2.1 Ethics statements
The study was performed in strict accordance with the recommendations in the Guide for the Care and Use of Laboratory Animals of the Ministry of Science and Technology of the People’s Republic of China. Protocols for animal experiments were approved by Jiangsu Province Administrative Committee for Laboratory Animals (approved number: SYXK-SU-2017-0044) and complied with the guidelines of Jiangsu laboratory animal welfare and ethics of Jiangsu Administrative Committee of Laboratory Animals. All experiments involving live viruses were executed in animal biosafety level 3 facilities at Yangzhou University according to the recommendations of the institutional biosafety manual.
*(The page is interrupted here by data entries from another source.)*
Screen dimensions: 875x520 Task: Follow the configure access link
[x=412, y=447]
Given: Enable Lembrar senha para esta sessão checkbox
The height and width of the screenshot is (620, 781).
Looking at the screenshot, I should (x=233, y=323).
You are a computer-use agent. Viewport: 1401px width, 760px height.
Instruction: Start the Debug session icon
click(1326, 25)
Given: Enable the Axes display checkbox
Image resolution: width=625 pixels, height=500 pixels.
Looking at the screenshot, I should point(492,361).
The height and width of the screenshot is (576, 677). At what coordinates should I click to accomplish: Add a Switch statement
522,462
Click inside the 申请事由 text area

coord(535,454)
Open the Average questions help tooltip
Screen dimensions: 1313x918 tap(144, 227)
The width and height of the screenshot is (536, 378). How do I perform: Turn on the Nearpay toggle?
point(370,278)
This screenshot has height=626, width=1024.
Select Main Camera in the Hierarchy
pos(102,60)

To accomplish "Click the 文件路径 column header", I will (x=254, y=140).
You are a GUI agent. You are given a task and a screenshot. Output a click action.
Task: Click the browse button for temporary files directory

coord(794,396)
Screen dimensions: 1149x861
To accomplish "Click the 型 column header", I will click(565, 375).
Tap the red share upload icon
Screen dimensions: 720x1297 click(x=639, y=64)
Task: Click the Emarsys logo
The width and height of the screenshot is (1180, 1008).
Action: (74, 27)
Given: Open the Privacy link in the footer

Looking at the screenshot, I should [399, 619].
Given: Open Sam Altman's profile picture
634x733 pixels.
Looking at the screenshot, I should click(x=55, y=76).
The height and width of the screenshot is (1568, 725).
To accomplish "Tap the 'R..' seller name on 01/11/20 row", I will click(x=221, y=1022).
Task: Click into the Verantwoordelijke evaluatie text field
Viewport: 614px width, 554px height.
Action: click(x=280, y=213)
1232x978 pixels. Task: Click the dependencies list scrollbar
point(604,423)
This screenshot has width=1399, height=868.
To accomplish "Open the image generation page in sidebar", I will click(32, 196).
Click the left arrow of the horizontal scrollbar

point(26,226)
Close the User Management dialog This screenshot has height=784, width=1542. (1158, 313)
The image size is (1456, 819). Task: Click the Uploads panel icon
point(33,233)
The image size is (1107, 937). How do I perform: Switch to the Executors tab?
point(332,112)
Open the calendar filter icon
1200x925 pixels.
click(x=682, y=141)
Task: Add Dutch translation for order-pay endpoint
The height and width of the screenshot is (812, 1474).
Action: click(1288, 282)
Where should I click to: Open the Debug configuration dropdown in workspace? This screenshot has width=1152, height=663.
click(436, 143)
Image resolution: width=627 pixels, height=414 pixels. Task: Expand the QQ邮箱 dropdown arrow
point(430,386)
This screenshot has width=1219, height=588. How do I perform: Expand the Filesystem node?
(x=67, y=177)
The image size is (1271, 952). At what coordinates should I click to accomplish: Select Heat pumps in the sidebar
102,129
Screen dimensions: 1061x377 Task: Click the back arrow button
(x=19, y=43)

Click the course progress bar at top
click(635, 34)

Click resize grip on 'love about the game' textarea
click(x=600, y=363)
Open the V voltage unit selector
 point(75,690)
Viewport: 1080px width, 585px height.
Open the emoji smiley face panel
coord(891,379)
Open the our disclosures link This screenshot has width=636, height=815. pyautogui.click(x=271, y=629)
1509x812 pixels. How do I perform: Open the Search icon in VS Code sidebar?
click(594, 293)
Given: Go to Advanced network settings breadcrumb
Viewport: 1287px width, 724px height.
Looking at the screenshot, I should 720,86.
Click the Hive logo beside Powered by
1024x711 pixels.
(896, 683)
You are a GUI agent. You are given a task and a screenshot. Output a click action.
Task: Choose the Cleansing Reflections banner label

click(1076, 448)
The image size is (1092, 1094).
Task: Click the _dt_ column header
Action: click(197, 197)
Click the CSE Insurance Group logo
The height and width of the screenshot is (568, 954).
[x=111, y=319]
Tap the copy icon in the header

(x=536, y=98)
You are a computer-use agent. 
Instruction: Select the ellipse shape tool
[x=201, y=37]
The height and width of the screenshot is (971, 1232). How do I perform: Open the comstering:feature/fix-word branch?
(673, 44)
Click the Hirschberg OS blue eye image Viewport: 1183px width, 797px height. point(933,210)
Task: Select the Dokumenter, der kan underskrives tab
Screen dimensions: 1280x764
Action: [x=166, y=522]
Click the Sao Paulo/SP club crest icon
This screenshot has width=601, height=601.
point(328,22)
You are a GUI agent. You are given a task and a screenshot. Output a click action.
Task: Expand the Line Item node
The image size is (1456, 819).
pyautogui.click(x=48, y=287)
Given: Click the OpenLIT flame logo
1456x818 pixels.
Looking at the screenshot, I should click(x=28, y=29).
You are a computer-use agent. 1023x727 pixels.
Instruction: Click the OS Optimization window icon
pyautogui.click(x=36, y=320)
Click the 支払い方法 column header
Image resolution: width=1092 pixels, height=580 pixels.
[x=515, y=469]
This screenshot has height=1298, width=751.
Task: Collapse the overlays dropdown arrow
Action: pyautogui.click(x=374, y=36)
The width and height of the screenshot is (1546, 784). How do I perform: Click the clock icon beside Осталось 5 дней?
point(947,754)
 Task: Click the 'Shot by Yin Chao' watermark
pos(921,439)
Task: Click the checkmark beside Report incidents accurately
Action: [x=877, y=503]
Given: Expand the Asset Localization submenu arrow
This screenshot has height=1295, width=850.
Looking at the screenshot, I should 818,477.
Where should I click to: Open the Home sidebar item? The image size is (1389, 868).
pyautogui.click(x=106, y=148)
2.2 Virus isolation and identification
During our routine surveillance in poultry in 2020, clinical samples with suspected H7N9 AIV infection from breeder farms in northern China were sent to our laboratory for disease diagnosis. The viruses were propagated in 10-day-old specific-pathogen-free (SPF) embryonated chicken eggs for 48-96 hours at 35°C. Then, allantoic fluid was collected and the hemagglutinin (HA) subtype was identified by hemagglutination inhibition (HI) test and the neuraminidase (NA) subtype was confirmed by sequence analysis. After that, both viruses were purified by three consecutive rounds of plaque purification in primary chicken embryo fibroblast (CEF) cells (Hayden, Cote, & Douglas, 1980) and harvested from 10-day-old SPF embryonated chicken eggs and stored at -80℃.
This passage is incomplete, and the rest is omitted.